• **EXERCISE GOAL**
Of the entries below, copy only those lines that contain the word "volume".

• **PROVIDED DATA**
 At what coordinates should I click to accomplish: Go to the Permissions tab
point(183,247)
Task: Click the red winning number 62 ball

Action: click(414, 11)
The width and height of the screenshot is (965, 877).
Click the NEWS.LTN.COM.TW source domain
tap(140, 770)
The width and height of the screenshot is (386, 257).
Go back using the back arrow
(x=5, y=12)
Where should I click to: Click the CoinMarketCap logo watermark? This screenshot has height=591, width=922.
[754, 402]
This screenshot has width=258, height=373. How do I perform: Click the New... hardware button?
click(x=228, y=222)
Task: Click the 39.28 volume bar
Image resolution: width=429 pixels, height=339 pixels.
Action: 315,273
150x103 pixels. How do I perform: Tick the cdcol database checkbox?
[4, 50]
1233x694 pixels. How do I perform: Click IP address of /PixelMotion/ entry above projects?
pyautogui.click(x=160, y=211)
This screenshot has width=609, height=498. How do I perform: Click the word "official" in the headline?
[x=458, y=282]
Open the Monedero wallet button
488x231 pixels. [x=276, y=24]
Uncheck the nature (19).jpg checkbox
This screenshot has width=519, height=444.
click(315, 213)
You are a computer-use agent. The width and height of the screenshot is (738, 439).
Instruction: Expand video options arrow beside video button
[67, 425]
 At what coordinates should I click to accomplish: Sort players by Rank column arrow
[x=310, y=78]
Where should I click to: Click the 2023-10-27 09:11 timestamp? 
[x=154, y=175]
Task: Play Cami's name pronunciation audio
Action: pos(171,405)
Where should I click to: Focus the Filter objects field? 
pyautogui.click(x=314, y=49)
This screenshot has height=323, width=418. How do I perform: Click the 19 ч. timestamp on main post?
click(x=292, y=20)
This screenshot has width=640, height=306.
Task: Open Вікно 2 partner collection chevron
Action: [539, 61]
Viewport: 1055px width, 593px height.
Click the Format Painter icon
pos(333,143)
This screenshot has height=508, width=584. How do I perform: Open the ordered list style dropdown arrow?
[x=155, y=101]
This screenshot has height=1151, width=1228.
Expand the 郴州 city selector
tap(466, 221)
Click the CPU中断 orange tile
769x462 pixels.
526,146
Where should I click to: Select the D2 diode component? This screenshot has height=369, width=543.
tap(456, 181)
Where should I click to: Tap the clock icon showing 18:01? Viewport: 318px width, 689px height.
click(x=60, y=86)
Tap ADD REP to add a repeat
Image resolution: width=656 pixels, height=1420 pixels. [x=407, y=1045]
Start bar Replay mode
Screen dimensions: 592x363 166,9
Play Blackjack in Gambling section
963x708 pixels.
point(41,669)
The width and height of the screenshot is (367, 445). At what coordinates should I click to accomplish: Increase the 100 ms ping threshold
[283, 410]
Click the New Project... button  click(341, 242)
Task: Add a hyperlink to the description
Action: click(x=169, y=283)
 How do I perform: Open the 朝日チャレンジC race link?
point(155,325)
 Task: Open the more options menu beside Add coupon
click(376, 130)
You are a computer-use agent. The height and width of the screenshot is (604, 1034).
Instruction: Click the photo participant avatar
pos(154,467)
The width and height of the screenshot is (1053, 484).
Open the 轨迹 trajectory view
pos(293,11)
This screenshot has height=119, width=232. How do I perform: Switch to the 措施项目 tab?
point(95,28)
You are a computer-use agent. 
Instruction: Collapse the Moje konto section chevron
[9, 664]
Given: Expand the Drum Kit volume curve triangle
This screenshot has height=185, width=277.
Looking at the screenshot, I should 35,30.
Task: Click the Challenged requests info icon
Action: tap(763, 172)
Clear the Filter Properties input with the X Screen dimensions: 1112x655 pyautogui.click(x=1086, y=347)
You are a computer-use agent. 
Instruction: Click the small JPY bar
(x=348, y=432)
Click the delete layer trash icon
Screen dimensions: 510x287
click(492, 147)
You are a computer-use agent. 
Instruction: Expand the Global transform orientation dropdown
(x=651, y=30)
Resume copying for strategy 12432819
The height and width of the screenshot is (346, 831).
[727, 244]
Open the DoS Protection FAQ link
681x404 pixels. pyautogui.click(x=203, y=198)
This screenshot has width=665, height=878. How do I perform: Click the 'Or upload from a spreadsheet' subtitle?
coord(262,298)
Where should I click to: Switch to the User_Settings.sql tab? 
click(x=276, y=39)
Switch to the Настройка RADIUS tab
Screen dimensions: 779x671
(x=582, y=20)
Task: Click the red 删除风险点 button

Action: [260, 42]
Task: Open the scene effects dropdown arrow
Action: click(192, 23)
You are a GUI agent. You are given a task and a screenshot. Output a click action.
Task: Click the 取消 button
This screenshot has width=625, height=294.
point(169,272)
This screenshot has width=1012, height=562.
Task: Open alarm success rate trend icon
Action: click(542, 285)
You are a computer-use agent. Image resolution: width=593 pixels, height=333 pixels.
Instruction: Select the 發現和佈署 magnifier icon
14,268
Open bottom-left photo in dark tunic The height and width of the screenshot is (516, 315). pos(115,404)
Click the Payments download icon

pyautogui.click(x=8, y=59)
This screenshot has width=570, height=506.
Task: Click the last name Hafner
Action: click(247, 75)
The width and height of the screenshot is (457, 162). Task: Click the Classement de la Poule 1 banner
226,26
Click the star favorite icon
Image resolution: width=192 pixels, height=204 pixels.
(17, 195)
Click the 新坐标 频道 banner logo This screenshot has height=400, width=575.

• **TASK ANSWER**
Task: Click the 39.28 volume bar
Given: Expand the Drum Kit volume curve triangle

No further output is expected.